A two-amino acid mutation in murine IgA enables downstream processing and purification on staphylococcal superantigen-like protein 7

•Lack of purification methods for murine IgA hampers the development of IgA-based therapeutics in mouse models.•The ‘PLAFT’ amino acid sequence found in the Fc tail IgAs of many other species are known to interact with SSL7.•Two AA residues of the Fc tail of mouse IgA were mutated to introduce ‘PLAFT’ sequence and fused to a VHH.•Mutated VHH-IgA* fusions can successfully be purified on SSL7, without any deleterious effect on the functionality of the VHHs.•This study provides a simple solution for murine IgA purification on SSL7. With few exceptions, all currently marketed antibody therapeutics are IgG molecules. One of the reasons that other antibody isotypes are less developed are the difficulties associated with their purification. While commercial chromatography affinity resins, like staphylococcal superantigen-like 7 (SSL7) protein-containing resin, allow purification of IgAs from many animal species, these are not useful for murine IgAs. Because the mouse model is predominantly used for preclinical evaluation of IgA-based therapeutics, there is a need to develop an effective purification method for mouse IgA. Here, we adapted the sequence of a mouse IgA by mutating two amino acid residues in the fragment crystallizable (Fc) sequence to facilitate its purification on SSL7 resin.

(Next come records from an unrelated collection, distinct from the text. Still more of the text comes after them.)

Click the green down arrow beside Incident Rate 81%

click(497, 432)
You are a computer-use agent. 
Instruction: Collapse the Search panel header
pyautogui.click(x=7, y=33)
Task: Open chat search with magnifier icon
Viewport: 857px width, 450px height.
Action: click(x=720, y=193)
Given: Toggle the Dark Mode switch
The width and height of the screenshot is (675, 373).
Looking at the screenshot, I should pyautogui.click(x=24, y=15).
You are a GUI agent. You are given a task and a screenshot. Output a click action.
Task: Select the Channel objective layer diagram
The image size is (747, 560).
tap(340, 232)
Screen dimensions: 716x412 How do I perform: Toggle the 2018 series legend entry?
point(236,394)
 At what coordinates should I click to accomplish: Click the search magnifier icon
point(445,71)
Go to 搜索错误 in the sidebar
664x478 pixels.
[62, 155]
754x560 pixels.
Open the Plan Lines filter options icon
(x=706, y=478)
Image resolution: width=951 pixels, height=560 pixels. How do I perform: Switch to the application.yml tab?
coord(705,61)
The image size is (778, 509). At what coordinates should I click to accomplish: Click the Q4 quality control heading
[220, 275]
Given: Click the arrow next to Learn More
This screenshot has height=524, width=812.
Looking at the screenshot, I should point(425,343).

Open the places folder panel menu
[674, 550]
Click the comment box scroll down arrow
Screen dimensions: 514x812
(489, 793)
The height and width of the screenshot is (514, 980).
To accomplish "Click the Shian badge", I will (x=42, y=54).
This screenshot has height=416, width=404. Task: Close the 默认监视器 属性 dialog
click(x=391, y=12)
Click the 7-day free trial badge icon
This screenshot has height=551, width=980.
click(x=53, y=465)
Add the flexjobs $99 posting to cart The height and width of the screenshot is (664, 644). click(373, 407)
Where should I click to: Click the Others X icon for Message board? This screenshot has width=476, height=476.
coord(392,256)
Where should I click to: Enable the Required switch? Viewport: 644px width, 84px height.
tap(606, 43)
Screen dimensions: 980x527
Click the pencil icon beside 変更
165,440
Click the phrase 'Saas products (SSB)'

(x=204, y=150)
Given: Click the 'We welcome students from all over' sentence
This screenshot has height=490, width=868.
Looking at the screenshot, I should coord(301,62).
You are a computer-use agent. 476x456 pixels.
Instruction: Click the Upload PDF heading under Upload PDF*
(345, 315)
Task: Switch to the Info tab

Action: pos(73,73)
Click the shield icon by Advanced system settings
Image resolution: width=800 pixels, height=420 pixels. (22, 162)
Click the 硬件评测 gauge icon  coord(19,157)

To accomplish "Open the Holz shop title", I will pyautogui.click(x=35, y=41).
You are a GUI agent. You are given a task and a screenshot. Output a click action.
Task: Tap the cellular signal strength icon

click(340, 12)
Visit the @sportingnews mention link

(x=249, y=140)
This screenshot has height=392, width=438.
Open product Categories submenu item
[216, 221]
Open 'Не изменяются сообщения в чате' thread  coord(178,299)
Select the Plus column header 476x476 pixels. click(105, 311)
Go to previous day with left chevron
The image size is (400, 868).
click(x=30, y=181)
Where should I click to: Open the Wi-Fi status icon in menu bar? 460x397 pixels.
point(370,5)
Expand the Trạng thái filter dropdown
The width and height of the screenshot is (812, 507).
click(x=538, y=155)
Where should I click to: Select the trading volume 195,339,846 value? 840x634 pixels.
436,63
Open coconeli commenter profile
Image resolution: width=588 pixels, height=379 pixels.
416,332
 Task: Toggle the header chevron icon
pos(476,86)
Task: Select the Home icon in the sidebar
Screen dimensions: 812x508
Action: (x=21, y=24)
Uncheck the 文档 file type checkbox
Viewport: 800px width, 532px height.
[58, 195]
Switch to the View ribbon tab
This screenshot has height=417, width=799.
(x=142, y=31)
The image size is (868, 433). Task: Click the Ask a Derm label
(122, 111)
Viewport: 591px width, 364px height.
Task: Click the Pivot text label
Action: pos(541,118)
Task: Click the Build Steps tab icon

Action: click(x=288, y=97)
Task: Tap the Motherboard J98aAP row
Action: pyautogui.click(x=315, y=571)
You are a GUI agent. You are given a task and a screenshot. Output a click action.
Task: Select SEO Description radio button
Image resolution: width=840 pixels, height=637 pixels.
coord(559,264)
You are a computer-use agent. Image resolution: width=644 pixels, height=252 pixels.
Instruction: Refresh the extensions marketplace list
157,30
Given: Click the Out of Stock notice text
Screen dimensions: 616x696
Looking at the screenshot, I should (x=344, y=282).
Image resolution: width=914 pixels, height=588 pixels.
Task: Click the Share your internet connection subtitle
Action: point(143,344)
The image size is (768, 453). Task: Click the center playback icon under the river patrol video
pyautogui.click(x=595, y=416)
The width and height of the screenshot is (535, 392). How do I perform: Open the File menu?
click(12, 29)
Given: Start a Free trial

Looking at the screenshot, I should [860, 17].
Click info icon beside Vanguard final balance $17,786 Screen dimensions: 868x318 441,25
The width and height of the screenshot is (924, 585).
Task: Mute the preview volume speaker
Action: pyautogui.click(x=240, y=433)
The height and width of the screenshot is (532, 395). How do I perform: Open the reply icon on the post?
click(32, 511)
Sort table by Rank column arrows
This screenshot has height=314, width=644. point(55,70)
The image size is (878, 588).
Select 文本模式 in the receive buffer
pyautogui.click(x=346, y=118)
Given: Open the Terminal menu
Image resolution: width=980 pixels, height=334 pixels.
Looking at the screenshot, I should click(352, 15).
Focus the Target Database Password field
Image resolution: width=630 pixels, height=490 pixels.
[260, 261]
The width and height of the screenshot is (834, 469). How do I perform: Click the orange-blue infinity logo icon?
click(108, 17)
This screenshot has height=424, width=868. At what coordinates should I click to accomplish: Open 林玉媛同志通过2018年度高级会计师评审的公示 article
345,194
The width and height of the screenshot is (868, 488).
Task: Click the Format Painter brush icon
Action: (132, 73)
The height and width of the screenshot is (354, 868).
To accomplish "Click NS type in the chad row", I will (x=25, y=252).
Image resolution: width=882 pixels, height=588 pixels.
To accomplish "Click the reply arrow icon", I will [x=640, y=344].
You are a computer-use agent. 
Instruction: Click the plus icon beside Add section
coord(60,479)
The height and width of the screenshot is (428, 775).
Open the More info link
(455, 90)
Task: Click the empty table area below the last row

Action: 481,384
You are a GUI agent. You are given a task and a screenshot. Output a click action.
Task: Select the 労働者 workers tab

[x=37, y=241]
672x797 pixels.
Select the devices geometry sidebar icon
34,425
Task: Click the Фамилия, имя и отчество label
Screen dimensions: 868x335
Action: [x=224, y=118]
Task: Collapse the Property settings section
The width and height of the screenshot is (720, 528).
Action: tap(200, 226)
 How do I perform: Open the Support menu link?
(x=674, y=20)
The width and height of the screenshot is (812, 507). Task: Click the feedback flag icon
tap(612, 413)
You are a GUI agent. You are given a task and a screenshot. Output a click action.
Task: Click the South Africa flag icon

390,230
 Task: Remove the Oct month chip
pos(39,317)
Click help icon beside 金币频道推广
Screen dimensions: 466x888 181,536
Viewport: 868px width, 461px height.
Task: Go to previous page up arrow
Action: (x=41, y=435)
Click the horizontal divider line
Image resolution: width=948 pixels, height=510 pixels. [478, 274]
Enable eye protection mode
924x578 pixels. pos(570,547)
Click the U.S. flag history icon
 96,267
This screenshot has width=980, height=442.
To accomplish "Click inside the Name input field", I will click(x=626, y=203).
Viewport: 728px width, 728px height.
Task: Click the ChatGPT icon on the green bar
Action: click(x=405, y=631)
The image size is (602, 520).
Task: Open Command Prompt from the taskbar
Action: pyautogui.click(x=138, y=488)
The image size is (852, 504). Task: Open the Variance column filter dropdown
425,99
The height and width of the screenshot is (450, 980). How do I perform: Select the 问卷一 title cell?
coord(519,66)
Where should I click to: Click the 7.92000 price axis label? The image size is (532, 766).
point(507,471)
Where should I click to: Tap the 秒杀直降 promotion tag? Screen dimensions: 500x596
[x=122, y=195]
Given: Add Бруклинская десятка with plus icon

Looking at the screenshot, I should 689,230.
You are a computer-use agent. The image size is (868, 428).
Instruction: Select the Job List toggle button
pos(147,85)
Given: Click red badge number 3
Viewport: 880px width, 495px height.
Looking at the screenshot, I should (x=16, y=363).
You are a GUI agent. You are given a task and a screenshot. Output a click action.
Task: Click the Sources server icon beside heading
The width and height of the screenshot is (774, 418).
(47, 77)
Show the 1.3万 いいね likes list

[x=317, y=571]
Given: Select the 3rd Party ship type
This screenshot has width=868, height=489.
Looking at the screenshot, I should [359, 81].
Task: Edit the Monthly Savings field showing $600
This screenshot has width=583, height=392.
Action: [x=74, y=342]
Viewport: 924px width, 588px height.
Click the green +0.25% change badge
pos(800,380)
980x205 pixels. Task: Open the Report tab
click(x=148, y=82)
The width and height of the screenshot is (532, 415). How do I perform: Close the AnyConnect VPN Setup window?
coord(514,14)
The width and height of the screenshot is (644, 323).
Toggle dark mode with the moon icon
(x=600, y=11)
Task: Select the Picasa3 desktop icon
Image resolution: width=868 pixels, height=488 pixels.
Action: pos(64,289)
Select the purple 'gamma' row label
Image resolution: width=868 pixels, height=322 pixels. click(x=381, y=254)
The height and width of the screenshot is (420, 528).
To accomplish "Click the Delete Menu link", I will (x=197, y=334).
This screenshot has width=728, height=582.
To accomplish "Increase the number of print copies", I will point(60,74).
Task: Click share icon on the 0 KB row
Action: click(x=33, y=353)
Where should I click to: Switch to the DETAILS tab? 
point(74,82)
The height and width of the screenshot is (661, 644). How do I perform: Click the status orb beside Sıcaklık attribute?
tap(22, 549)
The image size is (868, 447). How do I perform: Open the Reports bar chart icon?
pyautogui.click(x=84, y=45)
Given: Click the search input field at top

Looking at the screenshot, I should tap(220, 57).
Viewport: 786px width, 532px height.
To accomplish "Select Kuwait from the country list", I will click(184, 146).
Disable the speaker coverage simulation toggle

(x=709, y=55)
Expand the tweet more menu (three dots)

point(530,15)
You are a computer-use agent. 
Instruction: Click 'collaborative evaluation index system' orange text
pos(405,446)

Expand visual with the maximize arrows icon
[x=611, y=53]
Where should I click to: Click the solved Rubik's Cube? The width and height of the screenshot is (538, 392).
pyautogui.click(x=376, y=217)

The mutated IgA Fc (hereafter referred to as IgA*) was then genetically fused to the variable domain of a llama heavy chain-only antibody (VHH) directed against the fusion protein of human respiratory syncytial virus (HRSV), resulting in VHH-IgA*, and transiently produced in infiltrated Nicotiana benthamiana leaves. These plant-produced mouse VHH-IgA* fusions were enriched by SSL7 affinity chromatography and were found to be functional in ELISA and could neutralize RSV in vitro, suggesting no detrimental effect of the mutation on their antigen-binding properties. This approach for the purification of murine IgA will facilitate downstream processing steps when designing innovative murine IgA-based fusions.